Enantioselective disturbance of chiral herbicide dichlorprop to nitrogen metabolism of Arabidopsis thaliana: Regular analysis and stable isotope attempt

As the most essential element, nitrogen play a pivotal role in plant physiological process, which is susceptible to contaminants. However, the enantioselective effects of chiral herbicides on nitrogen metabolism have not been comprehensively understood. In this study, effects of chiral herbicide dichlorprop (DCPP) on the nitrogen behaviors in Arabidopsis thaliana were investigated. The results revealed that the uptakes of inorganic nitrogen (NO3- and NH4+) were preferentially impacted by herbicidal active (R)-DCPP, where the transportation of beneficial NO3- was inhibited but the toxic NH4+ was accumulated.
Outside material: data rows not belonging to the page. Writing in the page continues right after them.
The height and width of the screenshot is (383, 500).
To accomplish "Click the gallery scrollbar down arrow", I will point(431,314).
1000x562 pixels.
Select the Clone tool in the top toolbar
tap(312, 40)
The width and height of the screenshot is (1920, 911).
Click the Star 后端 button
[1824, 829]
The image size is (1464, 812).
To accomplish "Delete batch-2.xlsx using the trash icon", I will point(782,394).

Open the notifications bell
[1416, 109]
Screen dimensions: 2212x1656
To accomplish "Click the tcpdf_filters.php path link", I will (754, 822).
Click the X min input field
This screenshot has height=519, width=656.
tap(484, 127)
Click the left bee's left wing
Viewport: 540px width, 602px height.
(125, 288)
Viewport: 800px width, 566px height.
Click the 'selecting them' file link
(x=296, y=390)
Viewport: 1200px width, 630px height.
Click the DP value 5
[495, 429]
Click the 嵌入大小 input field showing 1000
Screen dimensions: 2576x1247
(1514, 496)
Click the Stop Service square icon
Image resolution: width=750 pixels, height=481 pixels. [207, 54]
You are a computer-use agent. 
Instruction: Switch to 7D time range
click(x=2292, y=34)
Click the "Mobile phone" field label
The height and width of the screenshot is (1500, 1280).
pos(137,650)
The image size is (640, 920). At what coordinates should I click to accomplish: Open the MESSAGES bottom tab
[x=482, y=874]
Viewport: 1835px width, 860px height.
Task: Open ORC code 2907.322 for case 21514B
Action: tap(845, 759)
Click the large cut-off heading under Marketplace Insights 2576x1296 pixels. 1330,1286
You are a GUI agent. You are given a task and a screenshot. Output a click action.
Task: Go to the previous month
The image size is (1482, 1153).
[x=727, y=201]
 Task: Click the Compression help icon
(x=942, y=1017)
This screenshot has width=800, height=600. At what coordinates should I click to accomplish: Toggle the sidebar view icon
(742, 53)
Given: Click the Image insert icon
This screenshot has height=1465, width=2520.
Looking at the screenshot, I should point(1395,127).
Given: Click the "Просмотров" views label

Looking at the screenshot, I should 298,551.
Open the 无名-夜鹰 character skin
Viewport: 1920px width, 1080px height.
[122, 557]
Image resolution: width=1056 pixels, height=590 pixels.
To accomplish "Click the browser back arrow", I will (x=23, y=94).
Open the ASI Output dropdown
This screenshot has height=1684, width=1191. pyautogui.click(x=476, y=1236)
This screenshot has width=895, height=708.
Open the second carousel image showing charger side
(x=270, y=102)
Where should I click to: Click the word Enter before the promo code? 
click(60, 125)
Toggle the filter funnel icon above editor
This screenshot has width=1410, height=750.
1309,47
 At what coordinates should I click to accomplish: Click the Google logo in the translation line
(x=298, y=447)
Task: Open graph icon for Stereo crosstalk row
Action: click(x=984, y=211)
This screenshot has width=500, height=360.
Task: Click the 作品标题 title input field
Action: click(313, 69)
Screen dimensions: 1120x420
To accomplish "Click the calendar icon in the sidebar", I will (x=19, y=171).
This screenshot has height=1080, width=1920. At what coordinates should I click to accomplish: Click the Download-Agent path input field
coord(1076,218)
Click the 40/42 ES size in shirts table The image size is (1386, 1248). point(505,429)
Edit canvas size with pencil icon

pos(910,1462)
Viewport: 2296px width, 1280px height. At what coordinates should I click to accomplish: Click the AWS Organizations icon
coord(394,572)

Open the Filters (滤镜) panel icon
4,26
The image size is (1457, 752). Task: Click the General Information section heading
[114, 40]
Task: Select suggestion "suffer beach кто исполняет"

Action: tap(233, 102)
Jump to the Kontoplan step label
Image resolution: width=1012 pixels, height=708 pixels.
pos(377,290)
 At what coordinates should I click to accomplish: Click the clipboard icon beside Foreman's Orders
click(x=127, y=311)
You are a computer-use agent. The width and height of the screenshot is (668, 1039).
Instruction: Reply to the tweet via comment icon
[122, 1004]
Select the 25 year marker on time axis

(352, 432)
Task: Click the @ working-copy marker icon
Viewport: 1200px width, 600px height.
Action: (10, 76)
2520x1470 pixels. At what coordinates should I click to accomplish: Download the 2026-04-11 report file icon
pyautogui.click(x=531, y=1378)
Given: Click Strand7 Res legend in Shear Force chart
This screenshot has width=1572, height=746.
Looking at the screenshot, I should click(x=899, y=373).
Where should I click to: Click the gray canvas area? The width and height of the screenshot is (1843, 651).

As for nitrogen assimilation, enantioselectivity was disappeared and reoccurred when NO3- was assimilated into NH4+. Furthermore, the pathways of NH4+ assimilation differed in Arabidopsis exposed to DCPP enantiomers, where (S)-DCPP remained almost the same to the control relying on GS-GOGAT cycle, but the dominant pathway in (R)-DCPP group was shifted to glutamate dehydrogenase route. Consequently, a profound enantioselectivity was also observed in the effects on amino acids synthesis. As for nitrogen stable isotope fractionation, (R)-DCPP led to more negative δ15N values than (S)-DCPP at 0.3μM, indicating the selective uptake of toxic NH4+ and different discrimination of δ15N was also observed between DCPP enantiomers. Moreover, stable isotopic evidence also revealed the disturbance caused by DCPP to the balance of nitrogen demand and consumption in A. thaliana. All these results may contribute to the final enantioselective toxicity, providing a new sight into the better understanding the action mechanism of chiral herbicides.